O PL acionou a Corte no sábado, após a cantora Pabllo Vittar levantar, durante o seu show , uma bandeira com a foto de Lula. O ministro também estabeleceu uma multa de R$ 50 mil por cada ato de desrespeito à decisão.
A empresa T4F Entretenimento, organizadora do festival, recorreu na noite de domingo. No mesmo dia, o relator deu 24 horas para o PL se manifestar a respeito do recurso. Assim, a decisão de Araújo liberar ou não a ação para julgamento no plenário só vai ser tomada depois disso. Outra opção é ele julgar o caso "prejudicado", ou seja, extinguir a ação uma vez que o festival já acabou.
Raul Araújo é ministro substituto do TSE e um dos responsáveis por analisar ações sobre propaganda eleitoral. Se o processo for realmente analisado no plenário, ele vai participar do julgamento. Nessa situação, o ministro Benedito Gonçalves, que é o integrante titular da Corte, deixará de votar.
A advogada Caroline Lacerda, do PL, avalia que, mesmo com o fim do festival, a ação contra o Lollapalooza ainda precisa ser julgada no plenário, para analisar alguns pontos que poderão se aplicar a outros casos futuros. Ela também diz que que sua equipe está orientando artistas simpáticos a Bolsonaro a não se manifestarem a favor de sua candidatura, lembrando, por exemplo, que a lei eleitoral proíbe showmícios.
— Houve descumprimento da lei eleitoral? Não houve descumprimento da lei eleitoral? Todos os artistas vão poder se manifestar? É possível fazer "live" em que colocam a bandeira do político atrás? São essas questões que os ministros vão decidir agora. O artigo 36-A da lei das eleições diz que não, mas pode ser que eles mudem o posicionamento em prol de uma liberdade de expressão mais ampliada, em prol de posicionamentos que não são eleitorais, mas que são do STF — exemplificou a advogada.
A pouco menos de oito meses das eleições gerais deste ano, marcadas para outubro, ainda não há muitos processos de propaganda eleitoral antecipada em tramitação no TSE. O GLOBO localizou quatro. O PL apresentou apenas a queixa contra os episódios do Lollapalooza. O PT apresentou três, mas houve decisão em apenas uma. Nela, o próprio Raul Araújo negou a remoção de outdoors que, segundo o PT, favoreciam Bolsonaro.

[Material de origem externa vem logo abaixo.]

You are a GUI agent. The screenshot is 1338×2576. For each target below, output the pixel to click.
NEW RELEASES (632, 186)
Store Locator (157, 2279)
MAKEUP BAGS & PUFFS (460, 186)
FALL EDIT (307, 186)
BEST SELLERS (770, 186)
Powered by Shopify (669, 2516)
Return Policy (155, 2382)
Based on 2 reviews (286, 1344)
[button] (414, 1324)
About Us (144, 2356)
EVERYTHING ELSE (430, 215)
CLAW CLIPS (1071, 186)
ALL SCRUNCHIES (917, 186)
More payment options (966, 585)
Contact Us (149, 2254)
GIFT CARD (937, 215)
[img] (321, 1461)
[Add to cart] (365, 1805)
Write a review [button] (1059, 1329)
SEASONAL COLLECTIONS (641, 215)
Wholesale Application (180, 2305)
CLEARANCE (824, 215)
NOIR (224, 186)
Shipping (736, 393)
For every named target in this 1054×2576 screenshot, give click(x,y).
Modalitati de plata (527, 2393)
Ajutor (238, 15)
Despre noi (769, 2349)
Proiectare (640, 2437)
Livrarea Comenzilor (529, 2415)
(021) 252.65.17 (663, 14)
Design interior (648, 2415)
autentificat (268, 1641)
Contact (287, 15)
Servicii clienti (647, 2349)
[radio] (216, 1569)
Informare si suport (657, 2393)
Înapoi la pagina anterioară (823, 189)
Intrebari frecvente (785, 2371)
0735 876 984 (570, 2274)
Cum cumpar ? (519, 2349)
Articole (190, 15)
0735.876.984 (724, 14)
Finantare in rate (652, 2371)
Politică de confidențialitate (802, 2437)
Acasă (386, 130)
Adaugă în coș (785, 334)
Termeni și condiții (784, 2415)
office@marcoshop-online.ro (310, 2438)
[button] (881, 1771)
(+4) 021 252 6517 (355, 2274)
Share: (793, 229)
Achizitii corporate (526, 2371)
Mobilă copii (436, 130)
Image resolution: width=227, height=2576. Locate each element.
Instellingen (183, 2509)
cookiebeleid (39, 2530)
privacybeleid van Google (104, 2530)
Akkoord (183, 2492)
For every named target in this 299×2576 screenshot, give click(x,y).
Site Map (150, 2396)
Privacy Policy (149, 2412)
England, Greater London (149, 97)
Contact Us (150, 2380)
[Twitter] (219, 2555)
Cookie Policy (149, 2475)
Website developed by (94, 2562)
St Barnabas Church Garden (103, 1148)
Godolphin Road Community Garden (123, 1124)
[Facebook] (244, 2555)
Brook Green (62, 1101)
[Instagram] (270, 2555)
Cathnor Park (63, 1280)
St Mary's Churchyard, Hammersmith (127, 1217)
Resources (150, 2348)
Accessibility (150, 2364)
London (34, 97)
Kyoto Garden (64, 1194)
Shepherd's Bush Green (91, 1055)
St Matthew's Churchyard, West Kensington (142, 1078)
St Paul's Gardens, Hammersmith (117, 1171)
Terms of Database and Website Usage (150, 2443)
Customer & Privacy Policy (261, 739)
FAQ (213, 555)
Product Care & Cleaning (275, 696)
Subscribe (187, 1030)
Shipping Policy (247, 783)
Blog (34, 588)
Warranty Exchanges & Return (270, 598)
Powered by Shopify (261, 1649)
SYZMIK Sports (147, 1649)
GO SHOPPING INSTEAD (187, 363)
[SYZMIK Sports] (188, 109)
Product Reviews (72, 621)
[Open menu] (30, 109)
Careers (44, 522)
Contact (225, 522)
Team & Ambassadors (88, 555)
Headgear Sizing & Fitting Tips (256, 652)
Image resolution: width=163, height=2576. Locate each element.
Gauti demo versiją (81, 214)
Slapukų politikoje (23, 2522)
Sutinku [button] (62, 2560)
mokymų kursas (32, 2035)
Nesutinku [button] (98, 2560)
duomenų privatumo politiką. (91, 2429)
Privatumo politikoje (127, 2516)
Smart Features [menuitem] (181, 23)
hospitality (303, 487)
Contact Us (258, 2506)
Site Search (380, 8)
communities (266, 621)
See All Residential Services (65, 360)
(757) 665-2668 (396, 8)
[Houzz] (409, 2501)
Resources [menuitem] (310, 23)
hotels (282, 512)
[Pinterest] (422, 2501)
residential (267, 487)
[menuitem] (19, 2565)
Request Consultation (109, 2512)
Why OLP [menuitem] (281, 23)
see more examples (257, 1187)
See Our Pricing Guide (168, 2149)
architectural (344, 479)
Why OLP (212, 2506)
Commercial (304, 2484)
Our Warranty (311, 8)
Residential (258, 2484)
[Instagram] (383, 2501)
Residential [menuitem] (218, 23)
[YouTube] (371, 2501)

Em outra ação, o PT questionou o uso de veículos de comunicação públicos para divulgar falas de Bolsonaro em evento no Palácio do Planalto em janeiro. Na época, o presidente disse que a eleição de Lula seria o retorno do "criminoso à cena do crime". Esse caso está com o ministro Alexandre de Moraes, que ainda não tomou uma decisão. O Ministério Público Eleitoral opinou pela rejeição do pedido.
A outra ação do PT não é direcionada ao presidente, mas ao filho dele, o senador Flávio Bolsonaro, e a um vereador de Cascavel, pela reprodução de um vídeo. De acordo com o partido de Lula, tal gravação continha "fake news". Essa ação está com a ministra Maria Cláudia Bucchianeri, que também não tomou uma decisão até o momento.
O ex-ministro Celso de Mello, que já integrou o TSE e também presidiu o Supremo Tribunal Federal (STF), criticou nesta segunda-feira a decisão de Raul Araújo. Com referências ao "Grande Irmão", ou "Big Brother" no original em inglês, do livro 1984, do escritor britânico George Orwell, ele ironizou o caso, dizendo que "censura, para esse tribunal, é liberdade de expressão".
"O poder totalitário do Estado é sempre um poder cruel e cínico, que proíbe o cidadão de pensar e de livremente expressar o seu pensamento e que o submete a um regime de opressão, interditando o dissenso, vedando o debate e impedindo a livre circulação de ideias!!!! Gravíssima a decisão do TSE! Merece o repúdio dos que respeitam o regime democrático e a liberdade de manifestação do pensamento!" escreveu Celso.
Em sua maioria, juristas ouvidos pelo GLOBO no fim de semana criticaram a decisão de Araújo. Alguns, como o ex-presidente do TSE e do STF Marco Aurélio Mello, avaliaram que houve censura. Essa posição, porém, não foi unânime. O também ex-presidente do TSE e do STF Carlos Velloso entendeu que houve propaganda eleitoral fora de época no festival e que Araújo está apenas impedido que o episódio se repita.